=== Consigne ===
Modifiez les lignes allant de celle qui contient « You are a computer-use agent. The height » jusqu'à celle qui contient « coord(266,666) », toutes deux incluses, en remplaçant « Click » par « Select » sans rien changer d'autre. Ne recopiez que ces lignes.

=== Données enregistrées ===
******

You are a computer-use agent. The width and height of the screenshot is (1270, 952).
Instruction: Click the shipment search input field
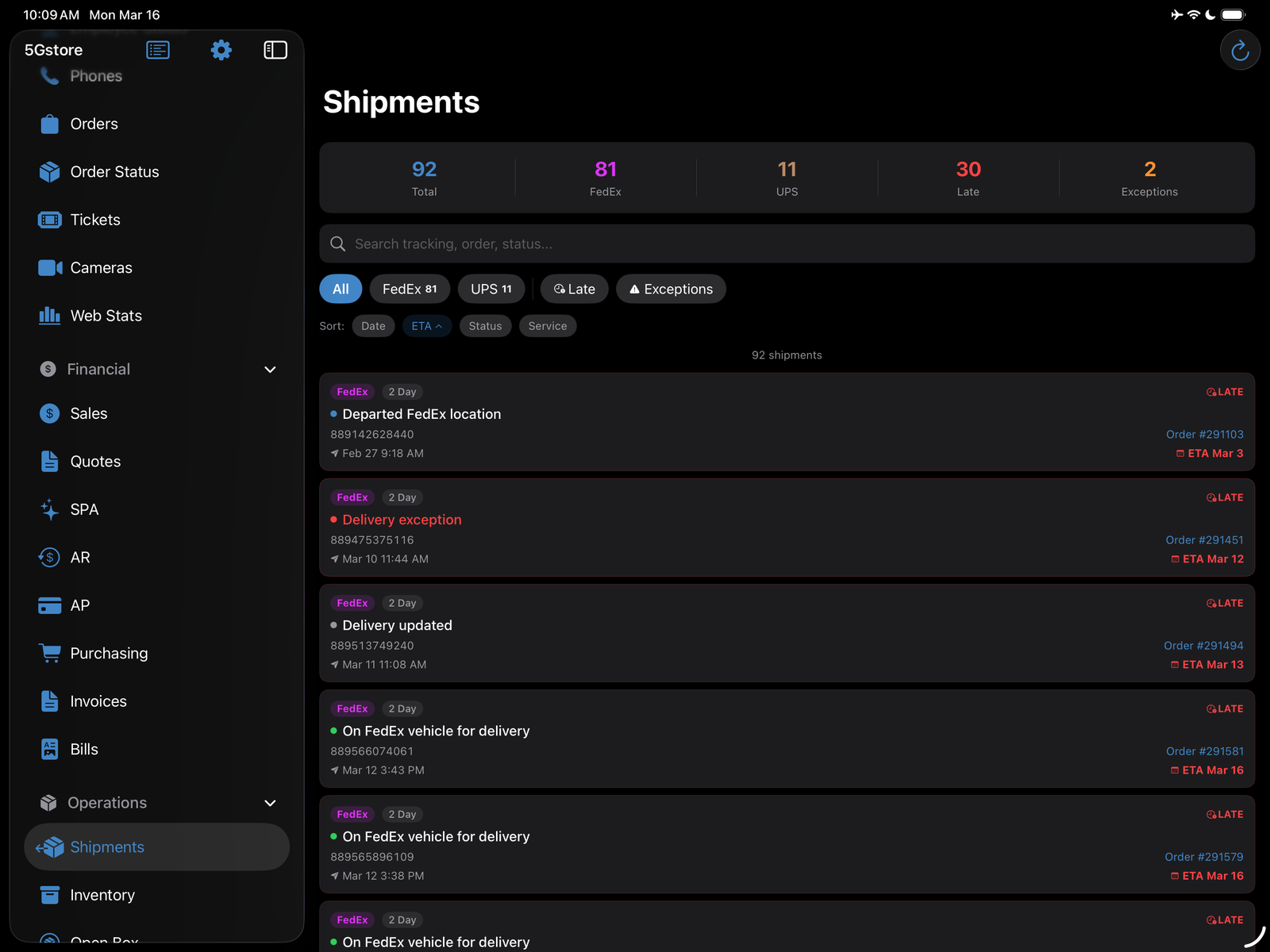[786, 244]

******

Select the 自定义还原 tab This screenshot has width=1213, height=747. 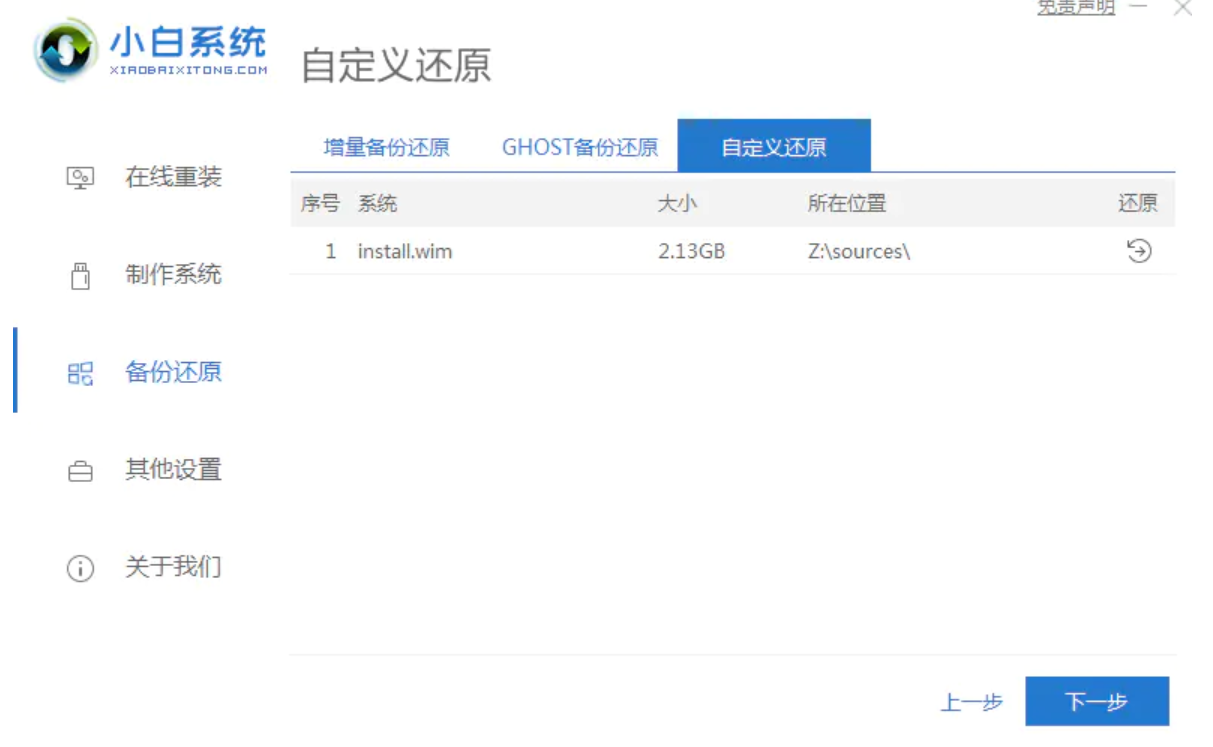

******

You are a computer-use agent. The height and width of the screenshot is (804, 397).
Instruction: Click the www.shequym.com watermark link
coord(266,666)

******

=== Exercice corrigé ===
You are a computer-use agent. The height and width of the screenshot is (804, 397).
Instruction: Select the www.shequym.com watermark link
coord(266,666)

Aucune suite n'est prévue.